- Task instructions: Once you find the line with "Screen dimensions: 401x190" in the listing below, set down exactly every line from it through the line with "Image resolution: width=576", but no pictures.

- Provided material:
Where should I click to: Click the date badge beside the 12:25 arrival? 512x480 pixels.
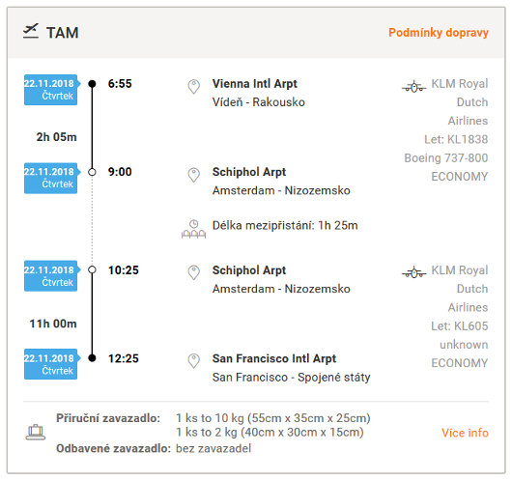(x=51, y=364)
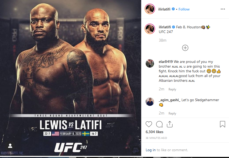View the 6,304 likes list

click(155, 132)
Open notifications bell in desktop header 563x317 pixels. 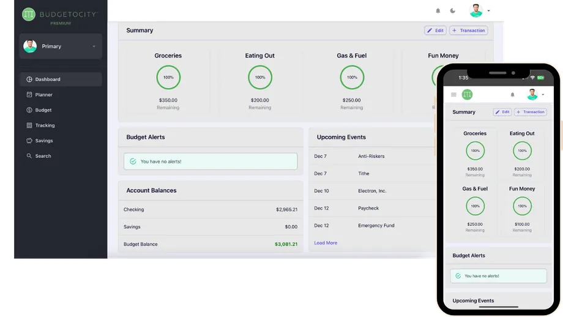pos(438,11)
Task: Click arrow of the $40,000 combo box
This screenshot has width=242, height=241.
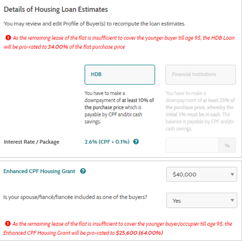Action: click(x=232, y=174)

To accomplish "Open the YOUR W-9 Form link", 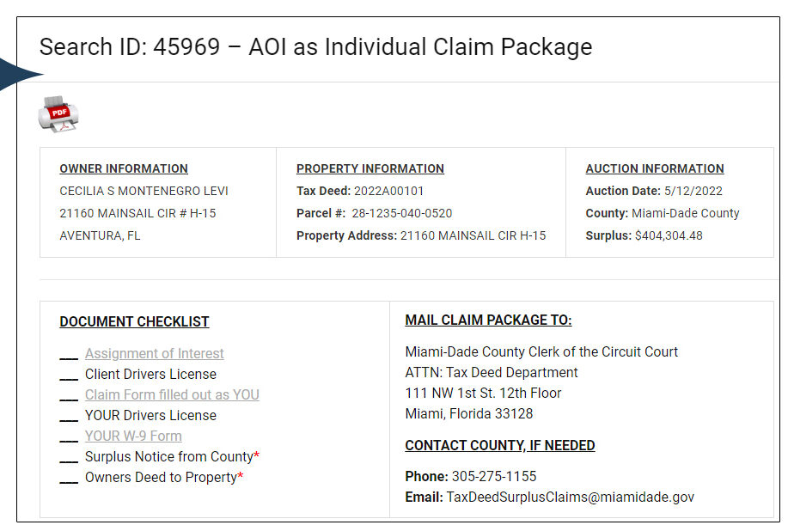I will pos(133,436).
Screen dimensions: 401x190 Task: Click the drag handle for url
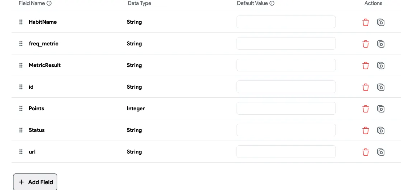click(x=21, y=152)
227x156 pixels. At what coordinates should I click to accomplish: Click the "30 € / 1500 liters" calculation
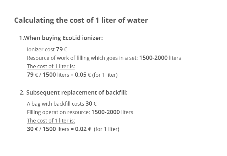pos(48,129)
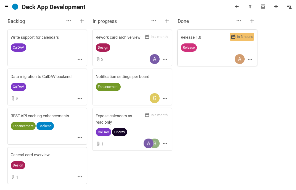Open the Notification settings per board card
The width and height of the screenshot is (296, 190).
click(122, 77)
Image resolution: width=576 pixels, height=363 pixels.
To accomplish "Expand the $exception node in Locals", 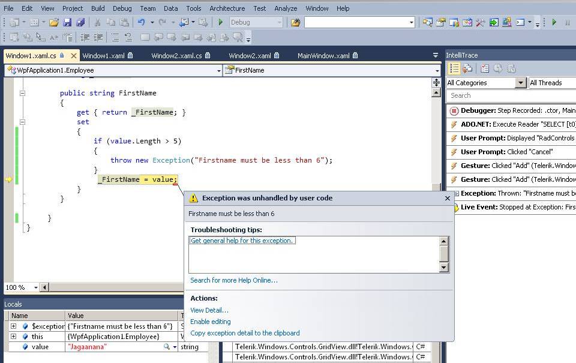I will pyautogui.click(x=13, y=326).
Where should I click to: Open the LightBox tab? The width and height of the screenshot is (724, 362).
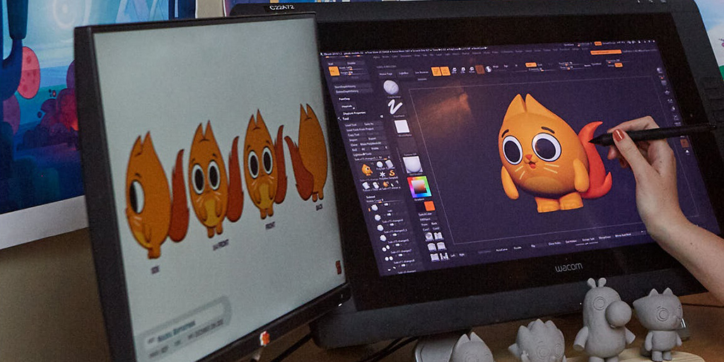click(404, 72)
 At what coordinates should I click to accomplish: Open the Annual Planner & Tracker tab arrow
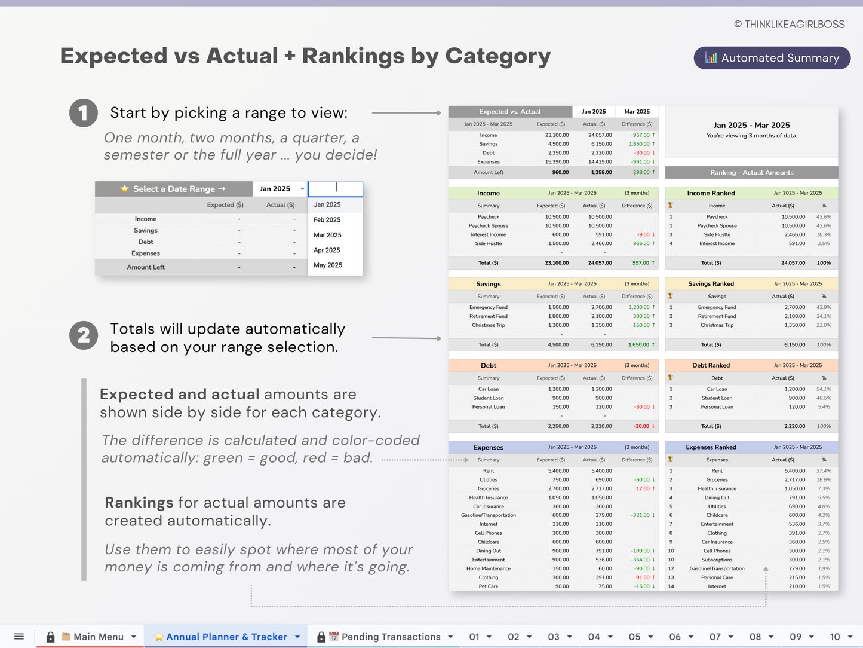pos(297,637)
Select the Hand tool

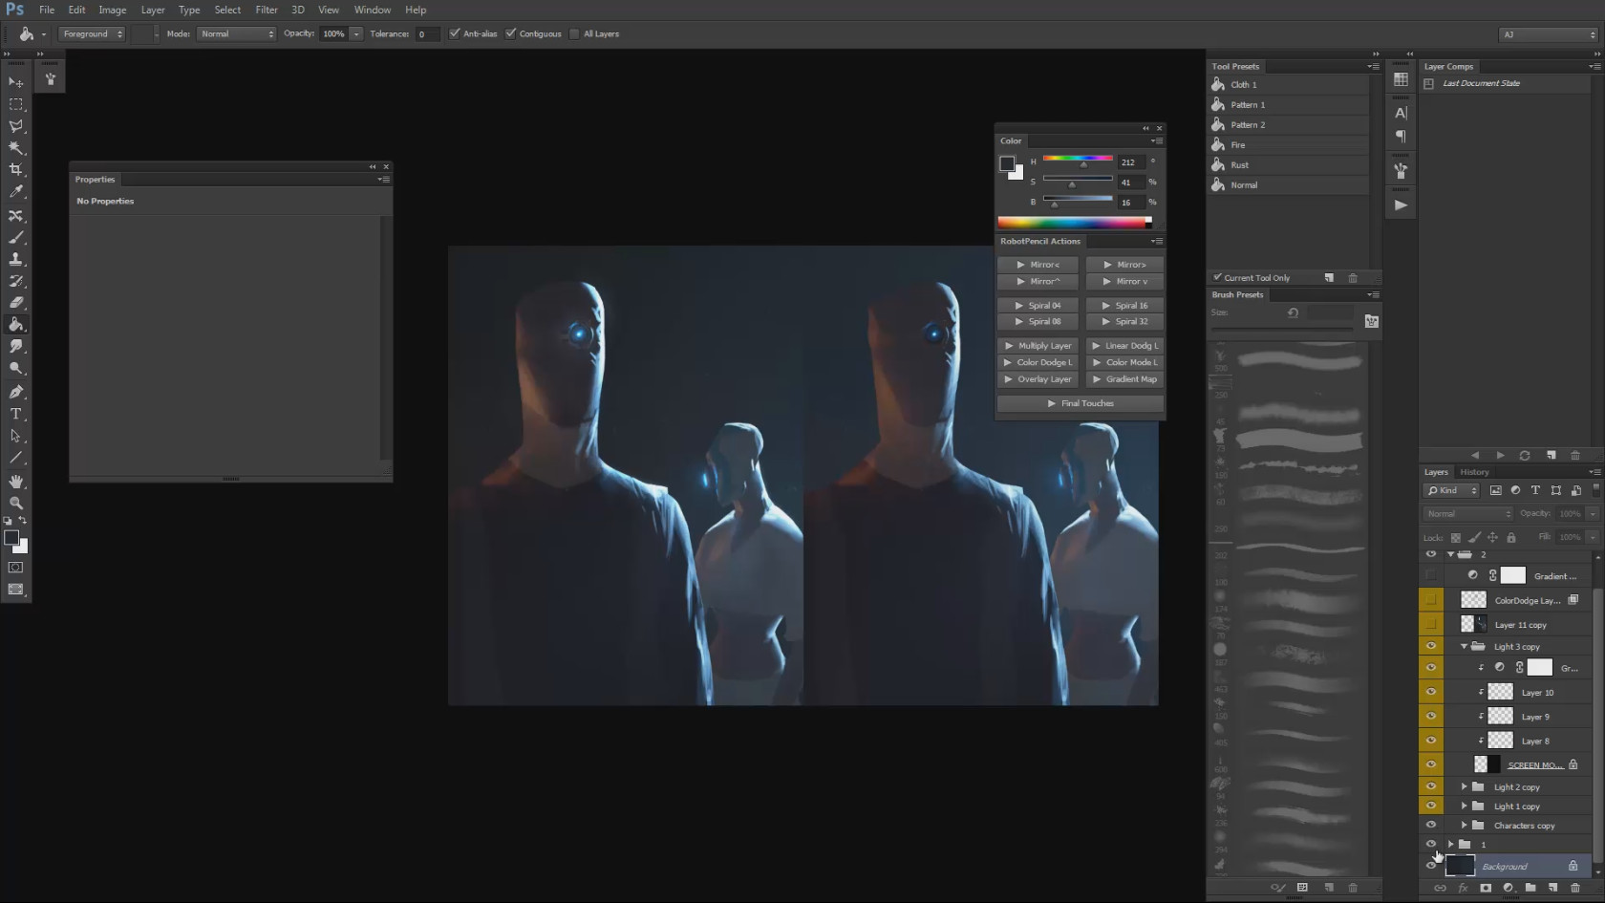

- Exercise response:
Screen dimensions: 401x190 Task: Click the drag handle for url
click(x=21, y=152)
227x156 pixels. At what coordinates should I click to accomplish: Click the "30 € / 1500 liters" calculation
pos(48,129)
Open the Notification settings per board card
The width and height of the screenshot is (296, 190).
click(122, 77)
Image resolution: width=576 pixels, height=363 pixels.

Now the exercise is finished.